With the rapid increase in major cybersecurity breaches in recent years, cybersecurity risk has become one of the top global concerns, leading regulators and firms to strengthen cybersecurity risk management and disclosure practices. Recognizing the escalating threat landscape, the U.S. Securities and Exchange Commission (SEC) and U.S. state governments have implemented stricter disclosure regulations. The increasing regulatory pressure on firms now requires them to disclose not only cybersecurity breaches but also their risk management practices and board oversight. This dissertation investigates how firms communicate cybersecurity risk information in their disclosures, how these disclosures respond to both the firm’s own breach incidents and those of industry peers, whether they carry predictive signals of future breaches, and how markets react to cybersecurity breaches.
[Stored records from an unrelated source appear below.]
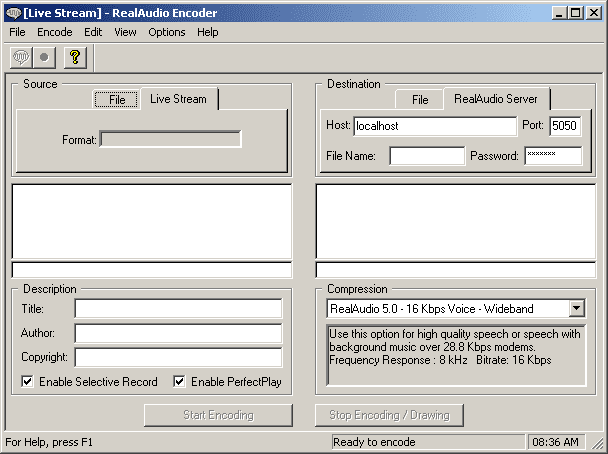Select the RealAudio Server tab
This screenshot has width=608, height=454.
tap(496, 99)

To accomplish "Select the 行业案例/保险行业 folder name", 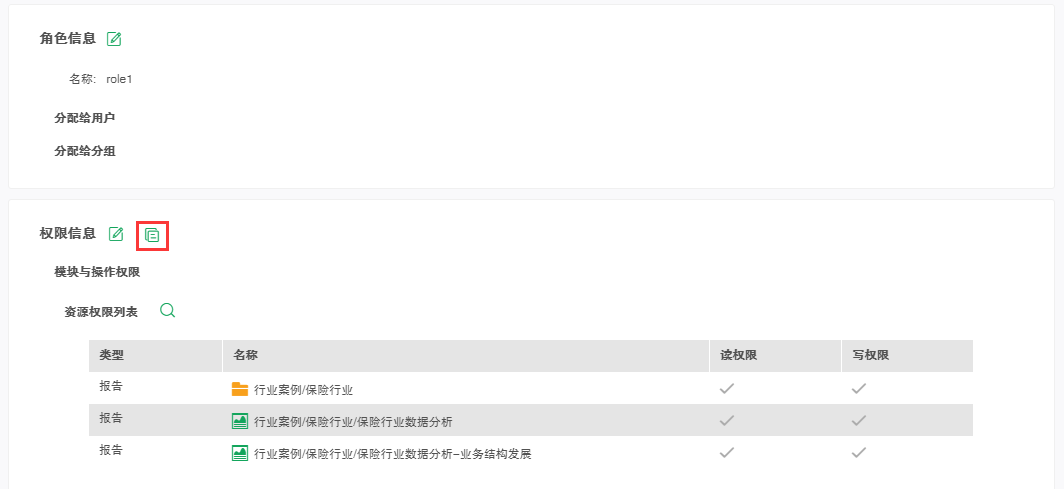I will (304, 390).
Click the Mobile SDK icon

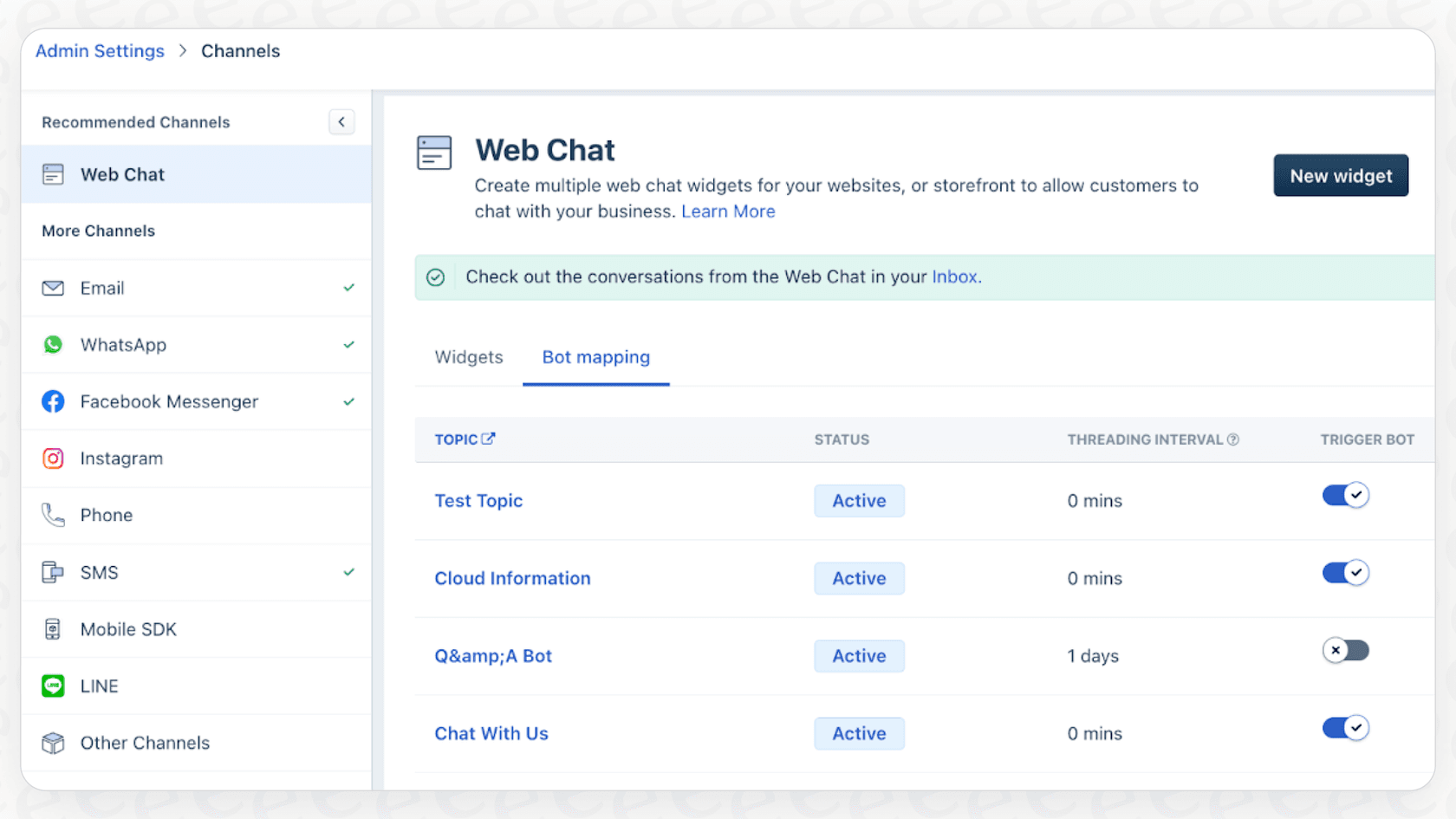pos(53,629)
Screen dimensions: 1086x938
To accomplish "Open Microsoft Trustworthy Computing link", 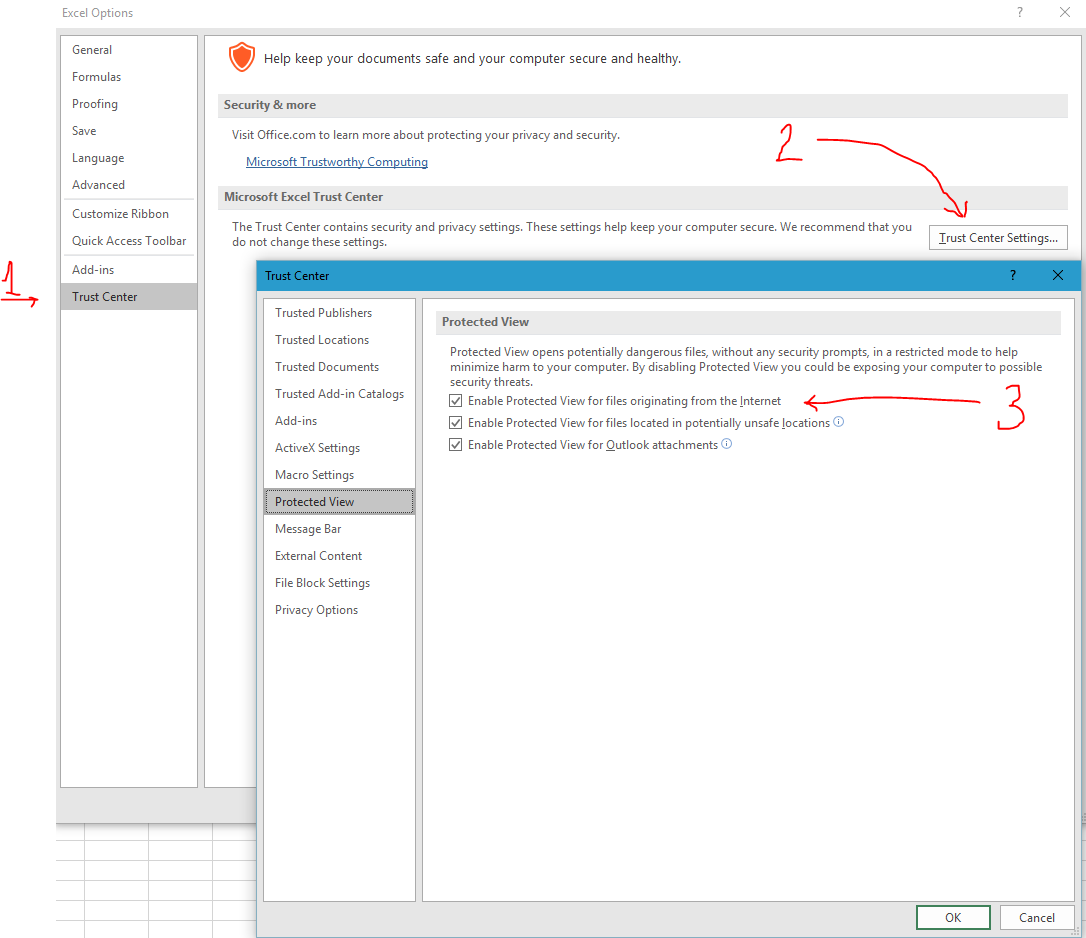I will pyautogui.click(x=337, y=162).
The first chapter introduces a firm-level cybersecurity awareness score constructed from annual 10-K filings to capture how firms respond to cybersecurity breaches. By using firm-specific filing timelines, the chapter examines how firms update their cybersecurity awareness following breach incidents. The finding shows that firms significantly increase the use of cybersecurity-related terms in their 10-K fillings after experiencing either their own breaches or those of peers, indicating that the cybersecurity awareness score reflects perceived cybersecurity risk. Notably, higher cybersecurity awareness scores are positively associated with the likelihood of future breaches, suggesting that firms recognize and communicate their heightened exposure to cybersecurity risks. However, while a firm’s own past breaches predict future incidents, competitor breaches do not.
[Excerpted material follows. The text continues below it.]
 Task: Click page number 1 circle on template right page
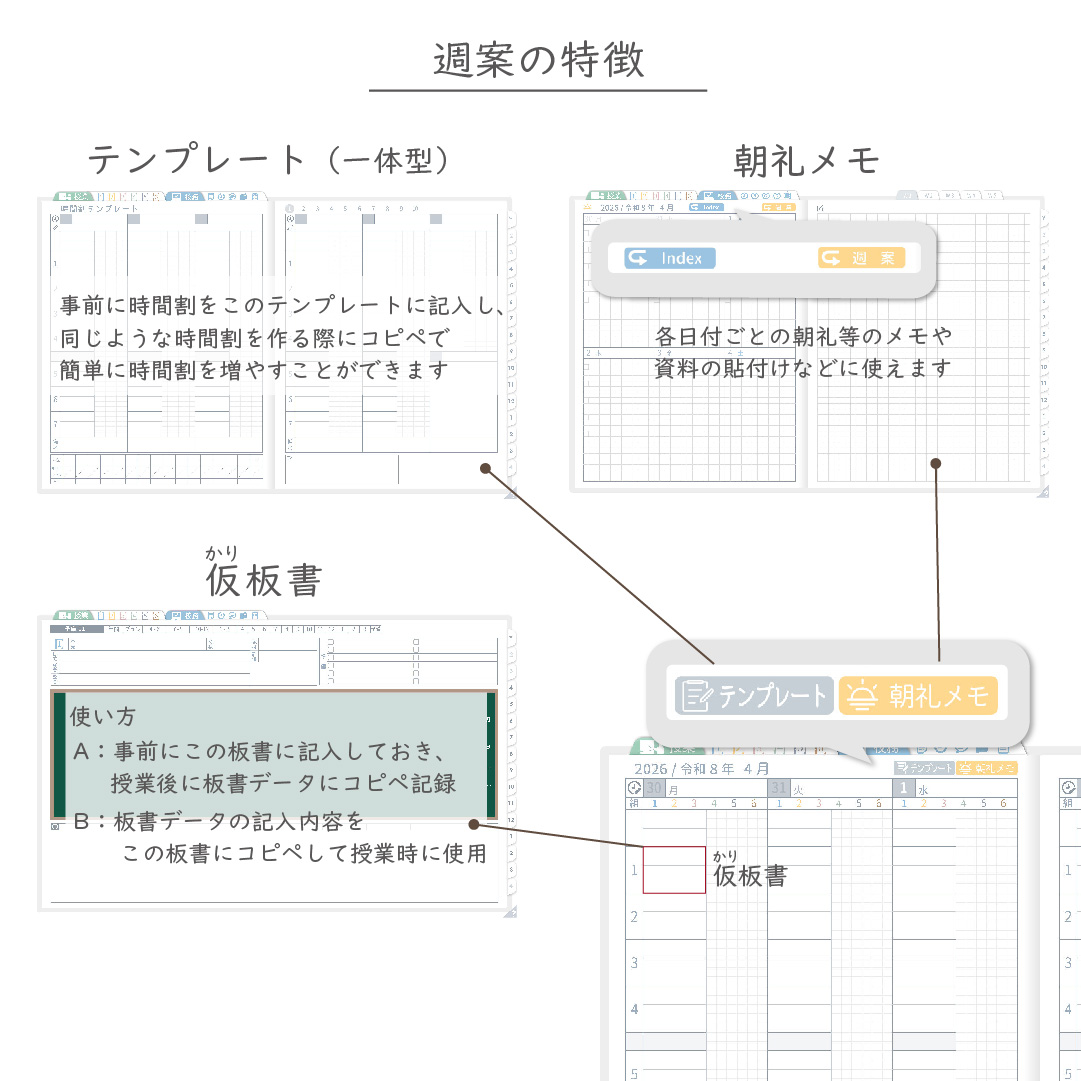(290, 209)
The second chapter evaluates the capability of Large Language Models (LLMs), including GPT-4, Llama3, and finBERT, for sentiment analysis of cybersecurity-related disclosures in 10-K filings. These models are compared to traditional dictionary approaches. The findings show that sentiment scores generated by GPT-4 and finBERT significantly predict future breaches, with a more negative tone associated with a lower likelihood of being breached. This suggests that firms using more cautious language around cybersecurity risks may be more proactive in managing those risks. However, it remains difficult to discern whether firms systematically adjust the tone of their 10-K fillings following their own breach incidents. When examining peer effects, evidence of sentiment spillover emerges, but only under certain models. Specifically, Llama3 and traditional dictionary-based models detect modest tone adjustments in response to competitor breaches, while GPT-4 and finBERT do not, indicating that spillover effects in sentiment are subtle and model-dependent.
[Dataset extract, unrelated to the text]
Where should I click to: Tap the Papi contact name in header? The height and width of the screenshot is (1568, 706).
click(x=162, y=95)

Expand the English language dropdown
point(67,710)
The third chapter investigates stock market responses to cybersecurity breaches, focusing on changes in abnormal returns, volatility, and intra-industry and inter-industry spillover effects. Empirical analysis reveals significant negative market responses, with increased volatility and decreased abnormal returns. Notably, peer firms often benefit from malicious breaches within the same industry, exhibiting higher abnormal returns and reduced volatility, suggesting competitive effects rather than contagion. These spillover effects are primarily driven by malicious breaches and are significant at the firm level than at the industry level, likely due to the presence of private firms in the dataset. Overall, the findings highlight the diverse ways in which cybersecurity breaches influence financial markets and underscore the importance of distinguishing between breach types and levels of analysis.

These essays contribute to the growing literature related to cybersecurity risks by offering novel insights into firms' behavior to cybersecurity risks, measurement, and financial market reaction.